Письменное задание: Допишите текст об анаморфозе, начав сразу после его последнего предложения.

Я вам его сейчас опишу. Это объект, именуемый анаморфозой. Я думаю, многие из вас знают, что это такое — это своего рода конструкция, созданная таким образом, что в результате оптического смещения некая форма, недоступная поначалу для восприятия как таковая, складывается в легко прочитываемый образ. Удовольствие состоит в наблюдении над тем, как образ неожиданно появляется из ничего поначалу не говорящей формы.
В истории искусства анаморфоза встречается очень часто. Достаточно пойти в Лувр, и вы увидите там полотно Гольбейна Посланники. У ног одного из них, выписанных очень реалистично, вы увидите на полу загадочную продолговатую форму, немного напоминающую лежащую на тарелке глазунью. Однако встав к картине под определенным углом — таким, что в результате схождения перспективы трехмерность изображения на картине исчезнет — вы увидите, как появится перед вами череп, эмблема классической темы Vanitas. И все это на великолепной картине, заказанной императорскими посланниками в Англии, которые остались, судя по всему, работой довольны и немало порадовались использованному в ней трюку.
Явление это исторически локализовано Именно в шестнадцатом и семнадцатом веках к нему стали испытывать острый, даже завораживающий, интерес. Так, в одной построенной во времена Декарта иезуитской часовне была стена длиной восемнадцать метров, на которой сцены Рождества Христова и житий святых были написаны таким образом, что ни с какой точки самого зала разобрать, что на ней изображено, невозможно, и только при входе в зал из определенного коридора хаос линий складывался на мгновение таким образом, что сюжет росписи становился ясен.
Анаморфоза, которую я собирался с собой принести, имеет куда меньшие масштабы. Принадлежит она коллекционеру, о котором мне здесь уже случалось упоминать. Речь идет о полированном цилиндре, выполняющем функцию зеркала, возле которого вы помещаете некое подобие детского нагрудника — плоскую поверхность с нанесенной на нее неразберихой линий. Посмотрев на нее под определенным углом, вы увидите, как появится в цилиндрическом зеркале искомый образ — очень красивая анаморфоза рубенсовского распятия.
Объект этот не был бы создан, не приобрел бы нужного смысла, без предшествовавшей ему длительной эволюции. За ним стоит вся история архитектуры, история живописи, их сочетания, полученных в результате их сочетания эффектов.
Коротко говоря, первоначальную архитектуру можно определить как нечто организованное вокруг пустоты. Именно это впечатление производят на нас также формы, скажем, собора Святого Марка, и именно в этом заключается подлинный смысл всякой архитектуры. Позже, по чисто экономическим соображениям, люди стали довольствоваться образами такой архитектуры, архитектуру научились изображать на стенах архитектурных построек — и живопись тоже поначалу представляла собой нечто такое, что организуется вокруг пустоты. Поскольку задача состояла в том, чтобы средствами этой организации, в живописи менее ярко выраженной, воспроизвести сакральную пустоту архитектуры, живопись пыталась добиться как можно большего с нею сходства — откуда и открытие перспективы.

Фрагмент набора данных:
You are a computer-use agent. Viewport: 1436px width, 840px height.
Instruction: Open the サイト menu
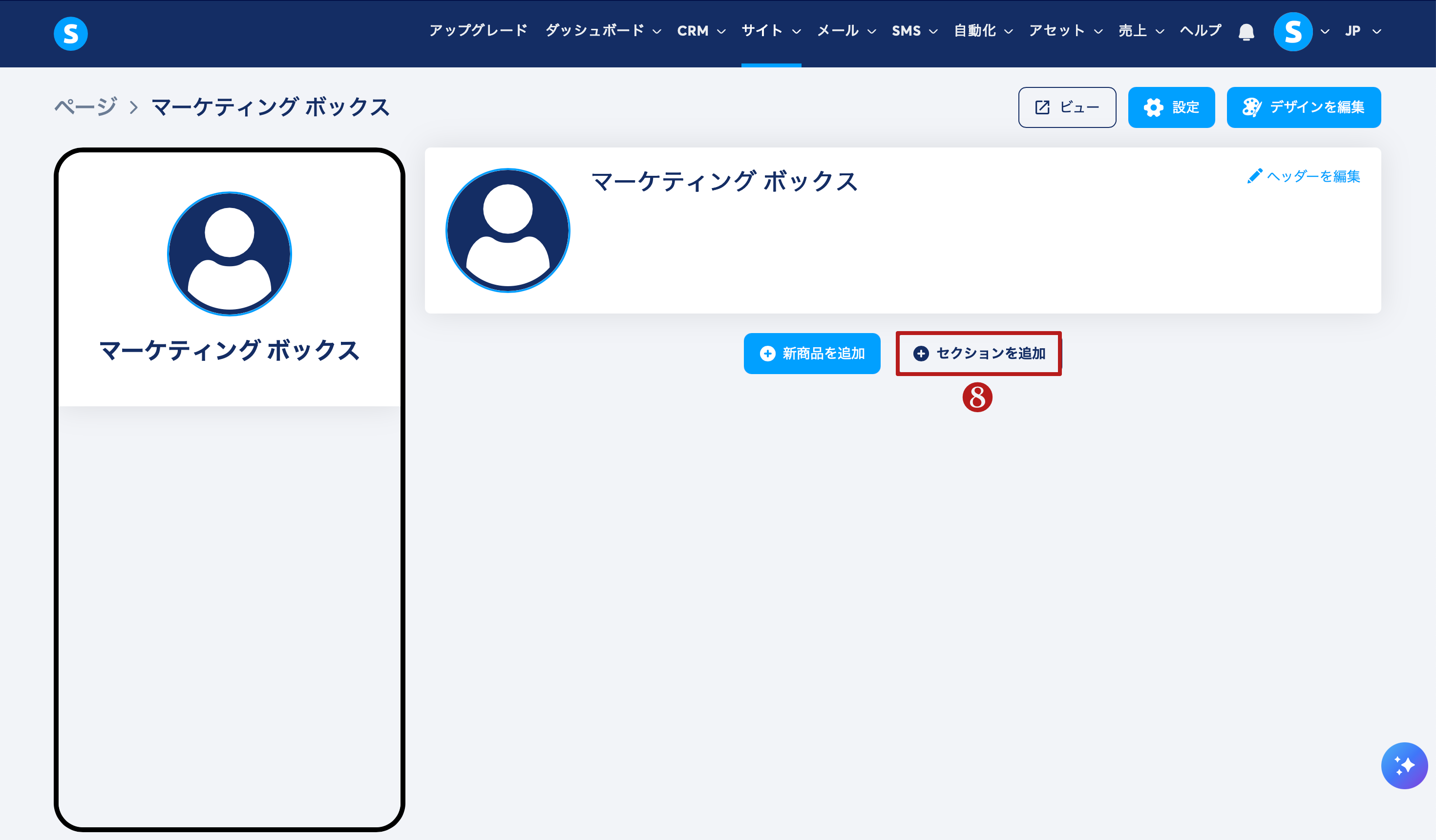[x=770, y=31]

Результат упражнения:
Следующая стадия дает парадоксальный и довольно забавный урок того, как легко можно запутаться в собственных сетях.
С момента открытия перспективы в живописи, появляется архитектура, подчиненная живописной перспективе. Это ощутимо, например, в искусстве Палладио — посетите театр Палладио в Вичен-це, этот маленький шедевр в своем роде, одновременно типичный и поучительный. Неоклассическая архитектура подчиняется законам перспективы, обыгрывает их, делает их для себя правилом, то есть помещает их внутри чего-то такого, что было сделано в живописи для воспроизведения пустоты первоначальной архитектуры.
Начиная с этого момента затягивается узел, который со смыслом пустоты оказывается все меньше и меньше связан. И я полагаю, что возвращение искусства барокко к играм с формой и всевозможным, вроде анаморфозы, трюкам как раз и представляет собой попытку восстановить подлинный смысл художественного поиска. Художники барокко пользуются открытием свойств линий для того, чтобы добиться возникновения чего-то такого, чье местонахождение сбивало бы зрителя с толку, ибо место его, строго говоря, нигде.
Картина Рубенса, возникающая на месте непонятного дотоле изображения служит прекрасной иллюстрацией того, о чем идет речь — речь идет о том, чтобы аналогическим, анаморфическим способом напомнить зрителю, что искомое нами в иллюзии является чем-то таким, в чем иллюзия, в каком то смысле, выходит за собственные пределы, разрушает себя, показывая тем самым, что налицо она лишь в качестве значимой, означающей.
Это как раз и возвращает ее бесспорное первенство области языка — области, где мы во всех случаях имеем дело исключительно с означающим. И именно это возвращает поэзии первенство среди искусств. Вот почему, говоря о проблемах соотношения искусства и сублимации, я буду исходить из куртуазной любви, то есть из текстов, которые особенно показательно демонстрируют ее, любви, условную сторону — в том смысле, что во все интуитивное, субстанциональное и переживаемое язык всегда привносит нечто искусственное.
Феномен куртуазной любви тем более поразителен, что появляется она в эпоху, когда трахаться люди умели со вкусом — я хочу сказать, что они не делали из этого секрета и на пустые слова времени не теряли.
Именно сосуществование двух форм отношения к данному предмету и поражает более всего.
Вы упоминаете Вещь и He-Вещь. Конечно, Вещь, если хотите, это, в то же самое время, и He-Вещь. Дело в том, на самом деле, что не здесь значимым образом обособить нельзя. Перед нами в данном случае та же трудность, с которой сталкиваемся мы в связи с фрейдовским понятием Todestrieb — ведь сам же Фрейд, который его вводит, уверяет нас, между тем, что отрицания в бессознательном нет.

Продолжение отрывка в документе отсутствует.